Des progrès sur le thème de la dépendance
L’IPS relève que les candidats ont, à juste titre, bien conscience de la nécessité de mettre en place une politique sérieuse de prise en charge de la dépendance. En attestent les multiples propositions relatives à ce sujet dans les programmes. Surtout, une majorité des candidats a émis des propositions sur l’accompagnement des aidants, ce qui est un « véritable progrès » pour le think tank.
L’IPS regrette toutefois qu’il n’y ait pas de mesures financières propres à financer sérieusement le risque de la dépendance.
Prévoyance : les salariés non-cadres, éternels oubliés
L’IPS estime qu’il serait de bonne augure de supprimer les discriminations entre les cadres et les non-cadres en matière de prévoyance.

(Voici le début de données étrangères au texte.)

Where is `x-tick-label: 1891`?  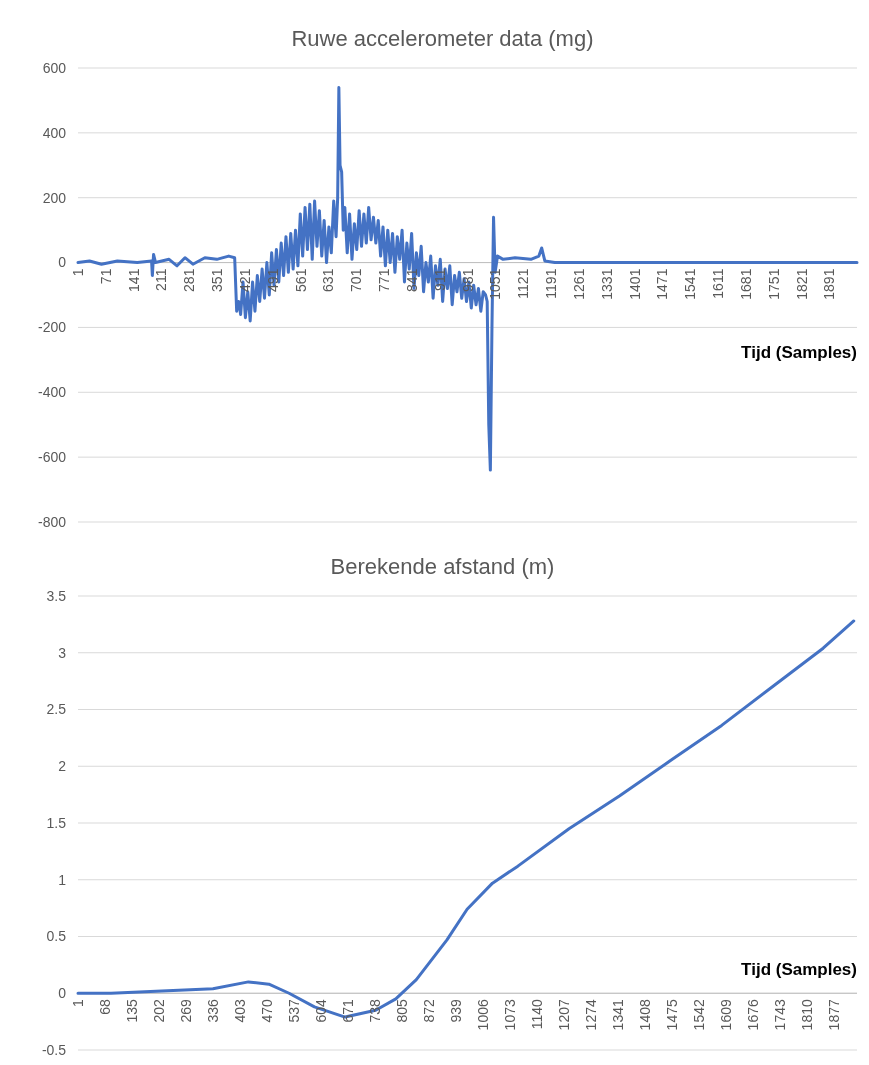 x-tick-label: 1891 is located at coordinates (830, 284).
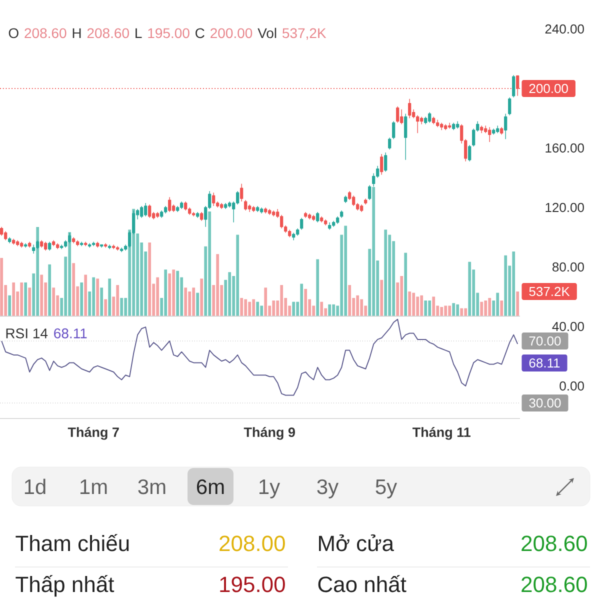 This screenshot has height=600, width=600. What do you see at coordinates (76, 33) in the screenshot?
I see `annotation: H` at bounding box center [76, 33].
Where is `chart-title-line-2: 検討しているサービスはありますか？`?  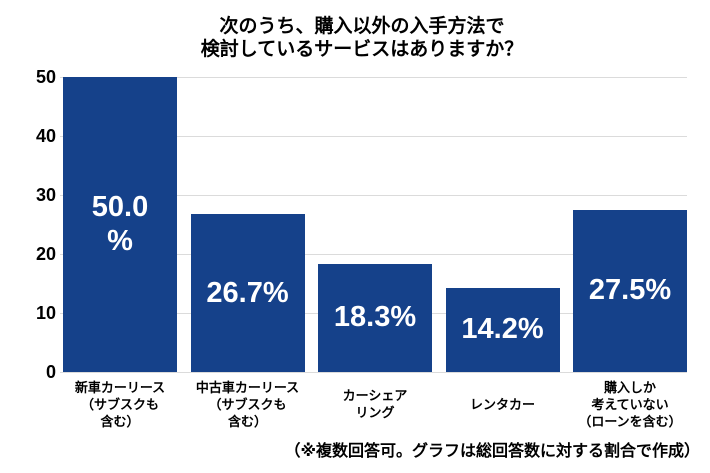 chart-title-line-2: 検討しているサービスはありますか？ is located at coordinates (362, 50).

Les salariés non-cadres sont en effet moins bien indemnisés en cas d’arrêt de travail ou de décès : leurs prestations s’avèrent en moyenne entre deux à trois fois moins bonnes que celles des cadres. Cette question, essentielle, est totalement absente du débat entre les candidats.

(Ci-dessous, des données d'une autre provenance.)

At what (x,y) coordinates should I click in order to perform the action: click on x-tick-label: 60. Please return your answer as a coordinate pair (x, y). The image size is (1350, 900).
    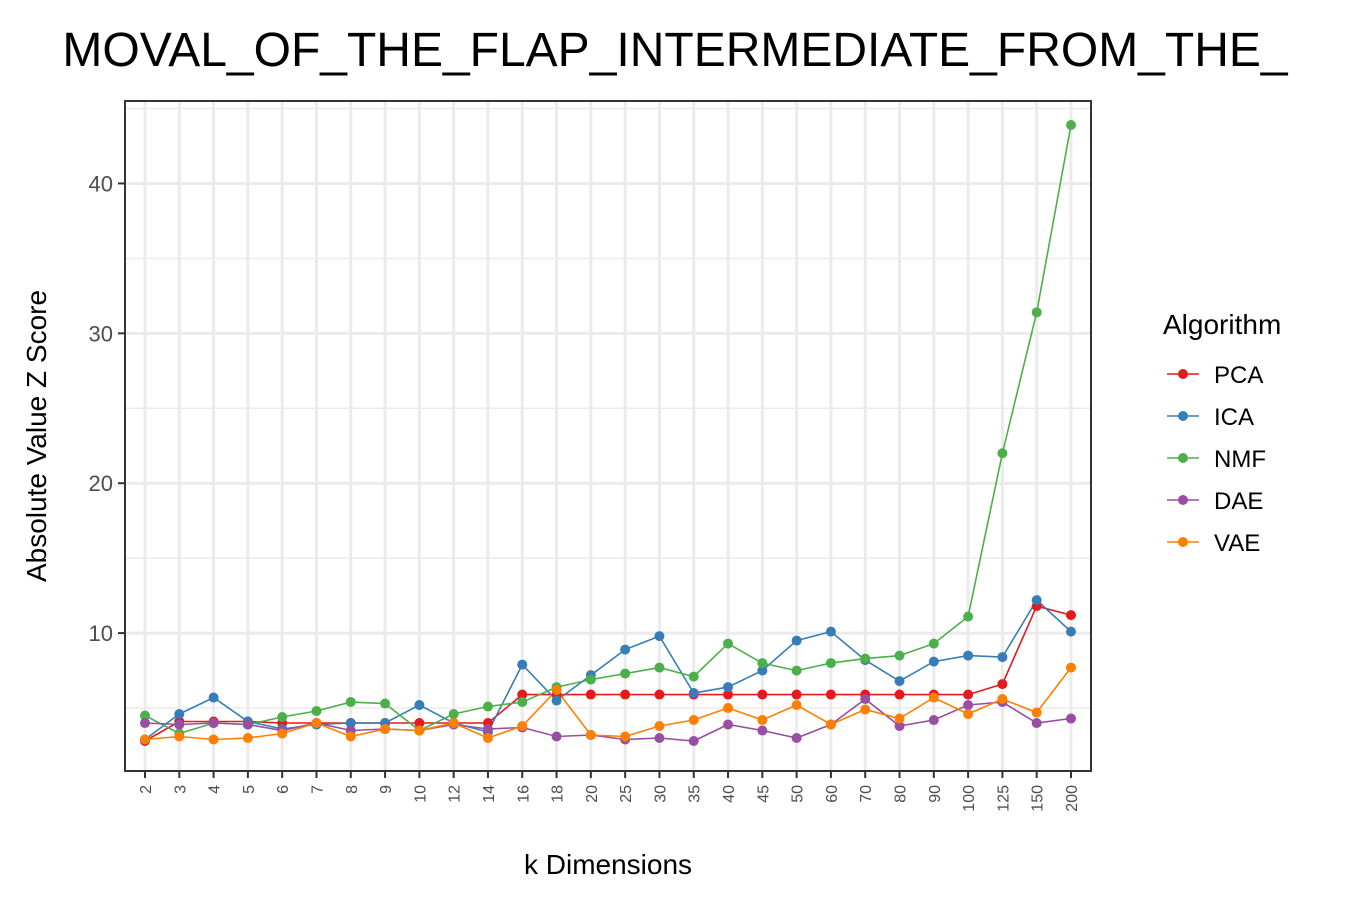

Le financement de la protection sociale, sujet peu abordé
L’IPS relève que les candidats abordent peu le sujet du financement de la protection sociale, alors que ce dernier devrait être modernisé : « notre dette sociale n’a pas cessé d’augmenter et le déséquilibre des comptes sociaux s’avère toujours plus structurel ». Cette question est « l’une des grandes absentes du débat présidentiel ».
Par ailleurs, l’IPS estime qu’il faudrait revoir la cohérence entre les prélèvements d’assurance et de solidarité, pour que le système de financement de la protection sociale soit simple à comprendre pour chacun. Or, le problème n’est même pas évoqué par l’un des candidats. L’IPS suggère de réorganiser le système selon les principes suivants :
- Revenus de remplacement (prévoyance et retraite) : cohérence absolue entre l’assiette de calcul des prestations et celle des cotisations ;
- Revenus de solidarité au titre de la retraite et de la prévoyance : prélèvements fiscaux ou parafiscaux ;
- Droits généraux (famille et santé) : prélèvements fiscaux ou parafiscaux.

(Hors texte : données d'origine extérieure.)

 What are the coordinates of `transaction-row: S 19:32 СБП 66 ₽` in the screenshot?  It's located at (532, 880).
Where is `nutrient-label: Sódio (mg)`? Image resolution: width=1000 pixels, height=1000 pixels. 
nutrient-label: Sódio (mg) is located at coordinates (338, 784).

Des mesures à prévoir pour les indépendants
L’analyse se termine sur le sujet des indépendants. Pour l’IPS, une discrimination existe envers les indépendants, car ces derniers, en cas d’arrêt de travail, sont moins bien traités que les salariés. Si les indépendants ont la possibilité de souscrire des contrats Madelin pour se protéger en cas d’arrêt de travail, et qu’ils bénéficient, à ce titre, d’une déduction fiscale de leurs cotisations versées, l’Institut estime qu’il n’est pas cohérent que les cotisations Madelin ne soient pas déductibles de la base de calcul des charges sociales, alors que le montant des indemnités journalières est quant à lui réintégré dans la base de calcul des cotisations sociales. Injuste, cette situation devrait être revue, mais aucun candidat ne s’est emparé de la question.
Par ailleurs, l’IPS relève deux sujets majeurs qui ne sont toujours pas réglés en matière de protection sociale des indépendants :
- La liberté de choix du statut social pour les dirigeants de SAS (société par actions simplifiée) ;
- La différence de traitement des dividendes au détriment des gérants de SARL.
L’IPS regrette que les candidats n’aient pas pris position sur ces sujets importants pour les entrepreneurs.